[Start Exercise inputs]

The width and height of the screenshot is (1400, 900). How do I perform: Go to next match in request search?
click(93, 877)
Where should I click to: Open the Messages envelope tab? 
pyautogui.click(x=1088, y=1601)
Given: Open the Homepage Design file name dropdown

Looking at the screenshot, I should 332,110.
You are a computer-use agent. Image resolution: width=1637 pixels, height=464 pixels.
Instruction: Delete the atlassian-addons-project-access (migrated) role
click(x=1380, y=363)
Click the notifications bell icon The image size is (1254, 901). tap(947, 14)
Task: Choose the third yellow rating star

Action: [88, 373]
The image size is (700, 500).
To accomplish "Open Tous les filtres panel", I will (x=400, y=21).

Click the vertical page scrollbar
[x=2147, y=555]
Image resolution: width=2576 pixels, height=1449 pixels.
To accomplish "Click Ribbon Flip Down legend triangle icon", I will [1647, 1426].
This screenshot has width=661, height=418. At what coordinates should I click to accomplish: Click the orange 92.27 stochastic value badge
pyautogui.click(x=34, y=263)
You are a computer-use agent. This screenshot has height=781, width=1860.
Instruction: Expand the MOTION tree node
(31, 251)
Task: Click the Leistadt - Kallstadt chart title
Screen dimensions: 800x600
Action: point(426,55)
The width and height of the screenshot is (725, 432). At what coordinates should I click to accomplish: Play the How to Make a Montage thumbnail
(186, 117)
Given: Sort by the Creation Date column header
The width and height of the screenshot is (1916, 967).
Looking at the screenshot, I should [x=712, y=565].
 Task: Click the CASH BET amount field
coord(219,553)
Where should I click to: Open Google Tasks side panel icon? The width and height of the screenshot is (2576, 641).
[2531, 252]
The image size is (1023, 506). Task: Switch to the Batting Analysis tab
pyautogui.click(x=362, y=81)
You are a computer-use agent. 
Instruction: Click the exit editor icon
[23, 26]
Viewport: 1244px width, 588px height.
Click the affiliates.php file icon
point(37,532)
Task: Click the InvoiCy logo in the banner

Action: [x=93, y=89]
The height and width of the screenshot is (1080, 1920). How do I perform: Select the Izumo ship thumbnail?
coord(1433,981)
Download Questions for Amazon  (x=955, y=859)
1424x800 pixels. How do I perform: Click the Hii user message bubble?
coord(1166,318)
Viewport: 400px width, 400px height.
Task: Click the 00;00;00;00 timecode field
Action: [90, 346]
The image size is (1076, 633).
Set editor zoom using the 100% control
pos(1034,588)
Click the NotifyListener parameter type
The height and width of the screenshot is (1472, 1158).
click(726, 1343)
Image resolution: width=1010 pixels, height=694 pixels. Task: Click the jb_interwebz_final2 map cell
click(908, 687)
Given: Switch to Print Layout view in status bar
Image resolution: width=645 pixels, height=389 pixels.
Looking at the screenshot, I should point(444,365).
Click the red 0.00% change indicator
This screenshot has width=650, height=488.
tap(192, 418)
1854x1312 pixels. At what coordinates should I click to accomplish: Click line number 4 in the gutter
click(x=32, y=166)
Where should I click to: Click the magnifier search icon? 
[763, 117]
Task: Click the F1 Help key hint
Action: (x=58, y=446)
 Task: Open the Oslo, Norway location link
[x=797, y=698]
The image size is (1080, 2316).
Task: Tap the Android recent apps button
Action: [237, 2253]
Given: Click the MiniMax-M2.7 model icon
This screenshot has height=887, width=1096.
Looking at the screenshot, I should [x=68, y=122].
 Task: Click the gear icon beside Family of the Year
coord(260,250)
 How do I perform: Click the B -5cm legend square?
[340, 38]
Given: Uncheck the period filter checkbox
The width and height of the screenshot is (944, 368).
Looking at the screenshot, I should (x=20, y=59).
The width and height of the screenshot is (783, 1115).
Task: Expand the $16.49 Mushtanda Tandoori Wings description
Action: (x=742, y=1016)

[End Exercise inputs]

**Set exercise**
Count the lines in the listing above that contain the word "resolution", and reply with only the number.

**Response to this task**
4